Data for the task below:

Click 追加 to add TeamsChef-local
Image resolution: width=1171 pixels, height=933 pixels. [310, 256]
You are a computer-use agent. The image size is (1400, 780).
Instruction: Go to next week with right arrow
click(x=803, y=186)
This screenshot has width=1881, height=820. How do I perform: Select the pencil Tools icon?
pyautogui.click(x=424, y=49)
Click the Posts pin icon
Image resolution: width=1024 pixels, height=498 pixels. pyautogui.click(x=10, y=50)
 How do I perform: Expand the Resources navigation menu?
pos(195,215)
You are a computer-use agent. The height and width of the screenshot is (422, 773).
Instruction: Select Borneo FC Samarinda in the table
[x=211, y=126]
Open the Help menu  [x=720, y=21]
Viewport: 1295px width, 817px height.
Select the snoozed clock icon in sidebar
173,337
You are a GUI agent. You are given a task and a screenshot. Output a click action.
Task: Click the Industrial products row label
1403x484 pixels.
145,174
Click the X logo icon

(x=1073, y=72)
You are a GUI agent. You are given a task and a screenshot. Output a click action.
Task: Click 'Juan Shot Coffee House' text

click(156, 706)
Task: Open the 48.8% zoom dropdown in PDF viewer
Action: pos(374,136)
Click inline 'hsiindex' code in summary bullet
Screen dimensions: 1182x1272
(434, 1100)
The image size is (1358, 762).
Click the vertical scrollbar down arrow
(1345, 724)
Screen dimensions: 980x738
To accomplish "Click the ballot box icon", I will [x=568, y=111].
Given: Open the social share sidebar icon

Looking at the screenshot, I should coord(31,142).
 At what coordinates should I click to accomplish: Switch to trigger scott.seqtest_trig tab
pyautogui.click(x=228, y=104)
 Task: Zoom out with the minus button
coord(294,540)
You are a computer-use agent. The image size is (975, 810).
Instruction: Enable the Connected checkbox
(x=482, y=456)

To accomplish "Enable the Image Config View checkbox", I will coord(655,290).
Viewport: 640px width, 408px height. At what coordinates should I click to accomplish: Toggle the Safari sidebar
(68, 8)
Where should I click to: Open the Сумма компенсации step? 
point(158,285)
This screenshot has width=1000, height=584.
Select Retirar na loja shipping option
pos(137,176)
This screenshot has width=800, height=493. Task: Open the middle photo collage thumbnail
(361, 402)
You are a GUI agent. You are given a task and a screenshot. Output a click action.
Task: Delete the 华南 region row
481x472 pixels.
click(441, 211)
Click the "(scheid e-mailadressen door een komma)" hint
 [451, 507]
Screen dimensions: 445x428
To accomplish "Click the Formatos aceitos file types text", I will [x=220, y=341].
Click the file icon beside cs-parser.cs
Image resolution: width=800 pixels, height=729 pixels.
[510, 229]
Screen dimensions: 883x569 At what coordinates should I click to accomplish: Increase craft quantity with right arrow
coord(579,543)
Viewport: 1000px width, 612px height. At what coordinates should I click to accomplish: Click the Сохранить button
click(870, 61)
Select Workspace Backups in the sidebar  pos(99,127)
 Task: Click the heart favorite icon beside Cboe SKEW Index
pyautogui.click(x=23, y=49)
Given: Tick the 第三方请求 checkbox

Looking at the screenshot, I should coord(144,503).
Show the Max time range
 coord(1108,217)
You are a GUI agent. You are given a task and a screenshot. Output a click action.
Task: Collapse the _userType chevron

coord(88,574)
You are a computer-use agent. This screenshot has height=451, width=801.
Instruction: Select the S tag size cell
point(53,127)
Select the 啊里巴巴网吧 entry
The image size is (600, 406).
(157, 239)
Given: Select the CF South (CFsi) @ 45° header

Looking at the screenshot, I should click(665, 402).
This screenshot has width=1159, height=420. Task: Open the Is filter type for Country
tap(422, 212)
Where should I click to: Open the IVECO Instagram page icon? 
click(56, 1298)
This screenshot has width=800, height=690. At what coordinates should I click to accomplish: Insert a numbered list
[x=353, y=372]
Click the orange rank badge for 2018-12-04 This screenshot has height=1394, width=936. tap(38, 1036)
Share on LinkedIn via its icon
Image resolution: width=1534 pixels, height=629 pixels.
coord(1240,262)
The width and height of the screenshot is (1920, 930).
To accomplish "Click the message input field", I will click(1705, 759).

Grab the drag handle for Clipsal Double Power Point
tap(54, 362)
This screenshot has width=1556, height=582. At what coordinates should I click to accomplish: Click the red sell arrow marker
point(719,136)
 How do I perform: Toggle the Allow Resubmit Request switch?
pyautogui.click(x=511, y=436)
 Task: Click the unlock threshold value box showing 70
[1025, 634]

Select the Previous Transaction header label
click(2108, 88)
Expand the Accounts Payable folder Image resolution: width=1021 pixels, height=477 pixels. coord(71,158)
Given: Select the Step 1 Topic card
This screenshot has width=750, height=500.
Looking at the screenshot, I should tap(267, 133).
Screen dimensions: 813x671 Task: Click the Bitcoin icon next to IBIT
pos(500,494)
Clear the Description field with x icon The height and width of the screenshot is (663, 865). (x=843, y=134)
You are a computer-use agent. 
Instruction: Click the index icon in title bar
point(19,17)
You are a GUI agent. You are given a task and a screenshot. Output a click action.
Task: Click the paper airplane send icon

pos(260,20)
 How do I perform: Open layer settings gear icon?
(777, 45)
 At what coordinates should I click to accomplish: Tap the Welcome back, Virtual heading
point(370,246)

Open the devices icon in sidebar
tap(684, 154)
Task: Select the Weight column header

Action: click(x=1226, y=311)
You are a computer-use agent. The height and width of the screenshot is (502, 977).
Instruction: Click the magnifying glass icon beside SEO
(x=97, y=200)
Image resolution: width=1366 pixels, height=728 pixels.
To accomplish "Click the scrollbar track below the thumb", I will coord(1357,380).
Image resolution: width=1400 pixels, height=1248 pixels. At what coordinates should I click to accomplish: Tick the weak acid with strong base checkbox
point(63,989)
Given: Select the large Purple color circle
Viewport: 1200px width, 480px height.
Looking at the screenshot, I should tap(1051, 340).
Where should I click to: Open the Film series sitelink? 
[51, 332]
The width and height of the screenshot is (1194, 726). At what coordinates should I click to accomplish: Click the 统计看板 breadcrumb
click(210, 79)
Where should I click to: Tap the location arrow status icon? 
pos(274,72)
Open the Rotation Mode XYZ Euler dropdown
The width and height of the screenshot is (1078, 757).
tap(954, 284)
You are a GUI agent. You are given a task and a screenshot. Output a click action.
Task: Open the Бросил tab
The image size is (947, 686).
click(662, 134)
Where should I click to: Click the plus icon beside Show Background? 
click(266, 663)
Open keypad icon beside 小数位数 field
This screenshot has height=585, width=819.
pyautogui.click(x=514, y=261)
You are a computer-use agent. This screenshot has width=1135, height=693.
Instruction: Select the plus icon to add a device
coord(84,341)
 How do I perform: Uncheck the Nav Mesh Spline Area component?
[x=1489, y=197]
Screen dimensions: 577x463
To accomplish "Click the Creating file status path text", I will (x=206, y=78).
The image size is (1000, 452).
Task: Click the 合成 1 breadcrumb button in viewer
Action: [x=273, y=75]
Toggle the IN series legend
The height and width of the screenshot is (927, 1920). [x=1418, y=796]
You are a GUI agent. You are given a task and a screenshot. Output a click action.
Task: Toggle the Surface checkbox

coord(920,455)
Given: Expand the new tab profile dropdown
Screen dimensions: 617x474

End of Data for the task.

- Description of the task: Look above for the line holding "Select the snoozed clock icon in sidebar" and the line holding "The image size is (1358, 762).". Retype both, and every line between them, word for word and nothing else.

- Exercise response:
Select the snoozed clock icon in sidebar
173,337
You are a GUI agent. You are given a task and a screenshot. Output a click action.
Task: Click the Industrial products row label
1403x484 pixels.
145,174
Click the X logo icon

(x=1073, y=72)
You are a GUI agent. You are given a task and a screenshot. Output a click action.
Task: Click 'Juan Shot Coffee House' text

click(156, 706)
Task: Open the 48.8% zoom dropdown in PDF viewer
Action: pos(374,136)
Click inline 'hsiindex' code in summary bullet
Screen dimensions: 1182x1272
(434, 1100)
The image size is (1358, 762).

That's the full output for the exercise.